[Records from a data collection]
━━━━

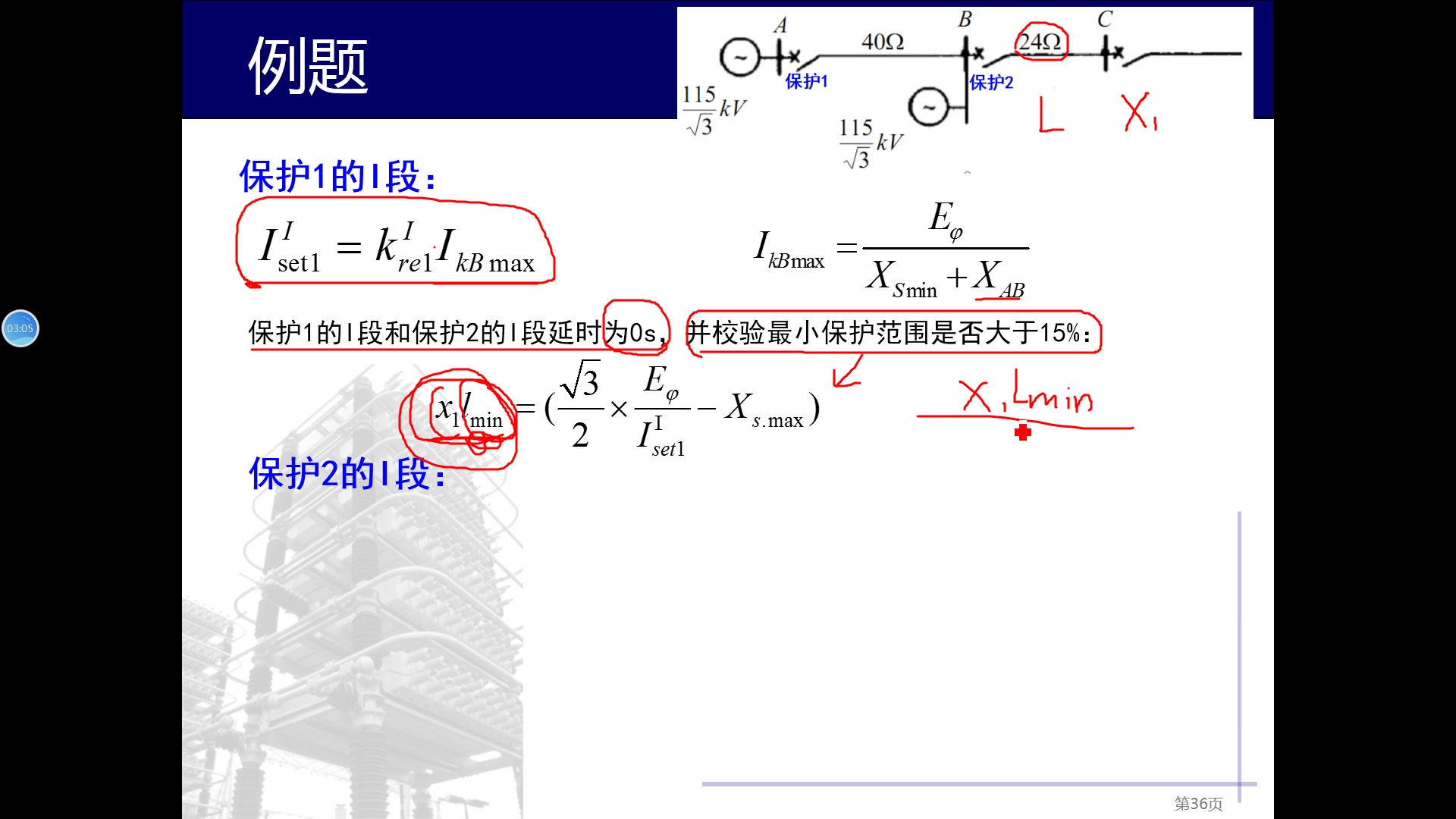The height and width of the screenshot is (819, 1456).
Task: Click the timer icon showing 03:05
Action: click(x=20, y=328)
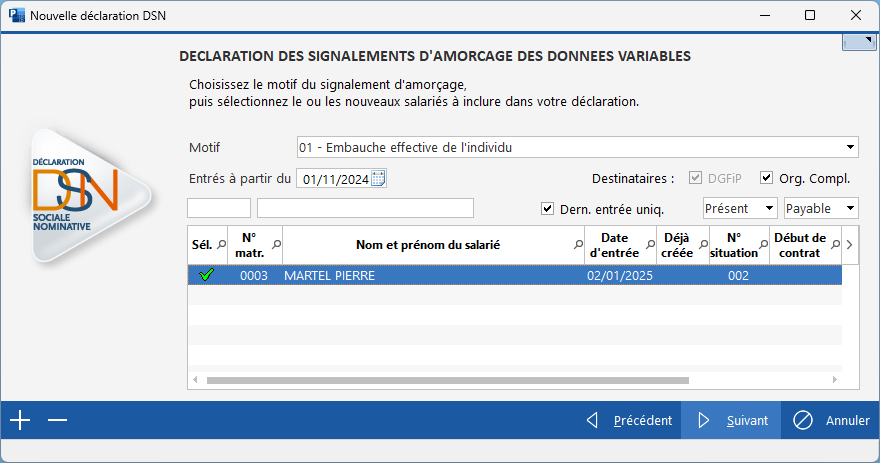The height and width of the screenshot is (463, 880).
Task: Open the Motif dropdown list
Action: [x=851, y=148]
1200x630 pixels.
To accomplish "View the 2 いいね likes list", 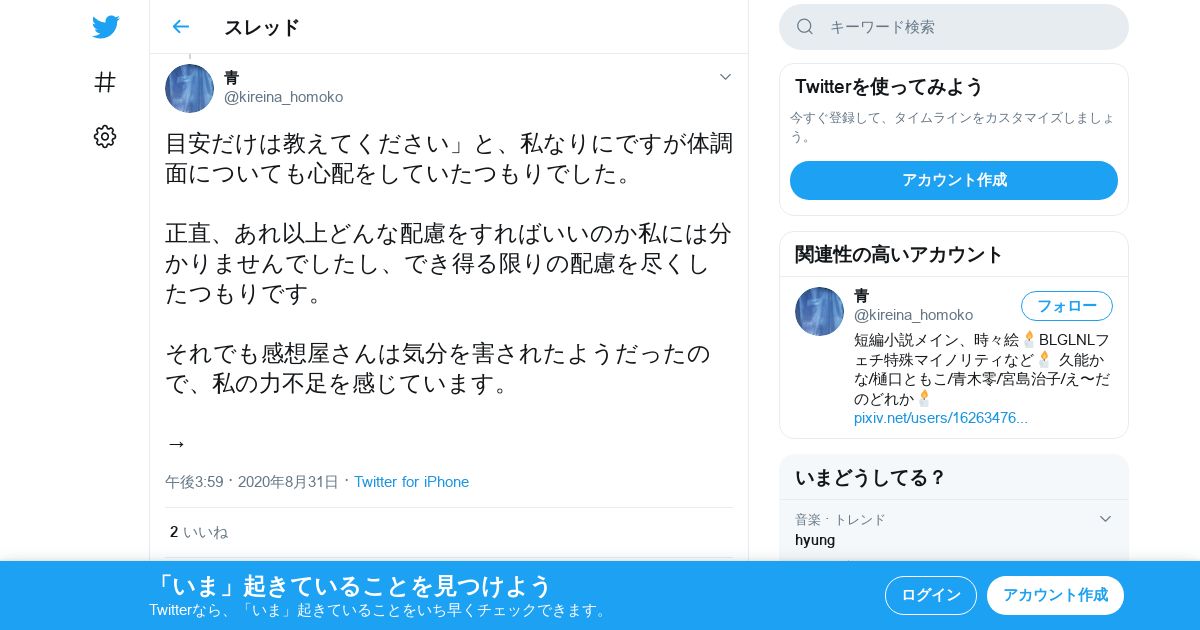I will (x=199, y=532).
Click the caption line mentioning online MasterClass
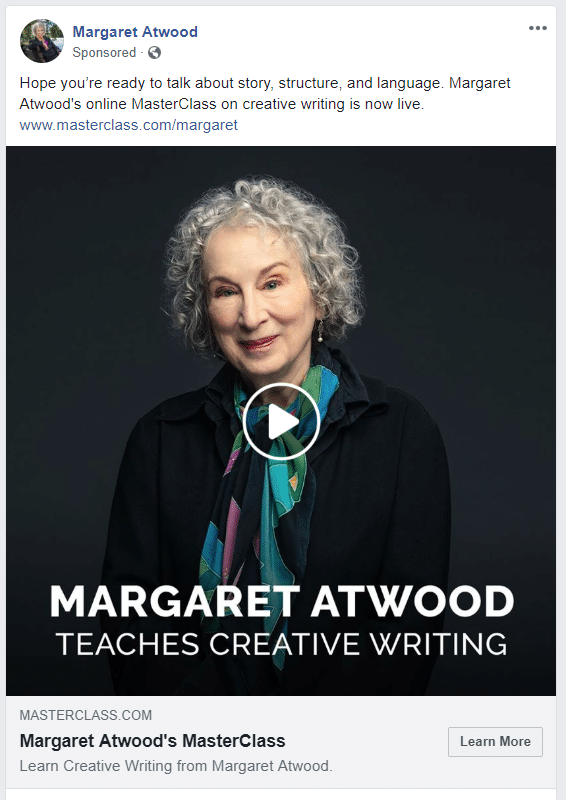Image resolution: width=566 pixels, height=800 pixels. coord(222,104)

━━━━

What is being asked: Because the copy must hold no pictures, return only the lines that run from the line containing "Click the caption" to the end of the data above, each exactly as it stands.

Written answer:
Click the caption line mentioning online MasterClass
Image resolution: width=566 pixels, height=800 pixels. coord(222,104)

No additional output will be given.